If I remember correctly, and I should do, because I last played this game, what – under a week ago?that there is actually a frog in this game. But there isn’t. Well, at least there isn’t one on the screen. So hopefully I touch G, and the screen moves right. D, and it moves left. R, and the screen bumps itself up a bit. This is also interesting. So I am, in fact, playing a frog-less version of Superfrog – well, presumably, there is a frog there, he just can’t be seen. Right, here goes with Invisible Superfrog – I got through 1-1 with my eyes closed a couple of weeks back, so this should be no problem. And it isn’t, really. Using the rough estimate that Mr. Invisible Frog is in the middle of the screen, I race through 1-1 with very little difficulty. Hurrah! Yet I’m bored of this level by now – even if he is invisible, this is Superfrog, and that means a challenge. So I turn on unlimited lives, and skip straight to 4-1.

 

This is where the game gets tricky, never mind the frog being invisible. Thus commences the trickiest Superfrog experience of my life. I’m using Spud to determine the frog’s position every few seconds, and relying on blind leaps of faith to get over those devilish gaps with spikes filling up the bottom. Of course, some of these work – some don’t. For five minutes I’m stuck jumping over one single gap, and once I do actually make it, and in my surprise jog a key which sends Invisible Frog hurtling back into the pit!

 

The cold facts are these: I managed to get Frog With A Mission by completing the first three levels of World 4, completely by accident discovering all of the secret areas, somebody obviously being on my side since most of my leaps of faith worked after about ten tries.

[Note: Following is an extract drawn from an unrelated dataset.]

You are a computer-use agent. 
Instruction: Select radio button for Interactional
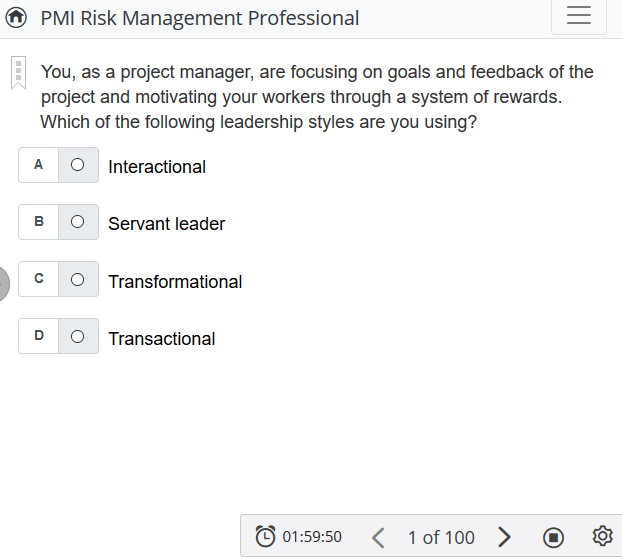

It’s not hard to judge where Superfrog is, as he’s mostly in the exact middle of the screen, and the scrolling helps with that, and the game is still infuriatingly addictive. So addictive, in fact, that it’s more compelling than the game while he actually is visible! And three whole hours after I first accessed the internet to get the means to play a game – any game at all – I’m carefully pressing keys to guide a completely invisible frog through some ice caverns, while penguins throw snowballs and Sonic the Hedgehog runs past in the background.

 

And if that’s not bizarre, I don’t know what is.